Estaba de pie frente al enorme ventanal que coronaba la popa, dándoles la espalda. Iba en mangas de camisa, lo que hizo que Jess apartase la vista de inmediato, pero cuando el capitán se acercó para acompañarla hasta la mesa, se atrevió a volver a echar otro vistazo a aquel caballero tan escandalosamente vestido. Sin los faldones del chaqué tapándolo, pudo apreciar con claridad su magnífico trasero.
Nunca antes se había fijado especialmente en esa parte de la anatomía masculina, pero descubrió que le encantaba mirar las nalgas tan fuertes y bien torneadas de aquel hombre.
Mientras charlaba con los responsables del navío, Jess iba desviando cada pocos minutos la mirada hacia el violinista moreno que tocaba con tanto sentimiento. Los fluidos movimientos de su brazo hacían que los hombros se le flexionasen de una manera que a ella siempre le había resultado fascinante.
El cuerpo de un hombre era mucho más admirable que el de una mujer, era capaz de actuar con contundencia y, al mismo tiempo, ser ágil y elegante.
La partitura llegó a su fin y el músico se volvió para dejar el violín en la funda que tenía al lado, encima de una silla. Jess vio el perfil del violinista un instante y, al reconocerlo, un escalofrío le recorrió la piel.
Él cogió la chaqueta del respaldo de la silla y se la puso. A Jessica nunca le había parecido que ver vestirse a alguien fuese tan sensual y erótico como ver a esa persona desnudarse, pero con aquel hombre lo era. La economía de sus movimientos era enormemente atractiva e iba acorde con la seguridad y el poder que emanaban de él.

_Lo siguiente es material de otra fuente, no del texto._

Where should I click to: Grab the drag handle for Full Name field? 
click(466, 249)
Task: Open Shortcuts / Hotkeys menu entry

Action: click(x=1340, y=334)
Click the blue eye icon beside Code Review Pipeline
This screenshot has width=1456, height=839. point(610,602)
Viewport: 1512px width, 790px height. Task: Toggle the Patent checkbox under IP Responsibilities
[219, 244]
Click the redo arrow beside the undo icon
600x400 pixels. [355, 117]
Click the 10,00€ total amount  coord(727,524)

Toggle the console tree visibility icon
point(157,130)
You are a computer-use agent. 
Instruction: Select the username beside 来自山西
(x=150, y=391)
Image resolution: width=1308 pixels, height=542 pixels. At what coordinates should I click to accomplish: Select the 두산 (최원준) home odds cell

—Y éste es —dijo el capitán, señalando al músico— el señor Alistair Caulfield, propietario de este navío y excelente violinista, como ha podido comprobar.
Jess podría jurar que durante un segundo se le paró el corazón. De lo que no le cabía ninguna duda era de que dejó de respirar. Alistair la miró y la saludó con una reverencia perfecta. Sin embargo, en ningún momento agachó la cabeza y sus ojos no se apartaron de los suyos.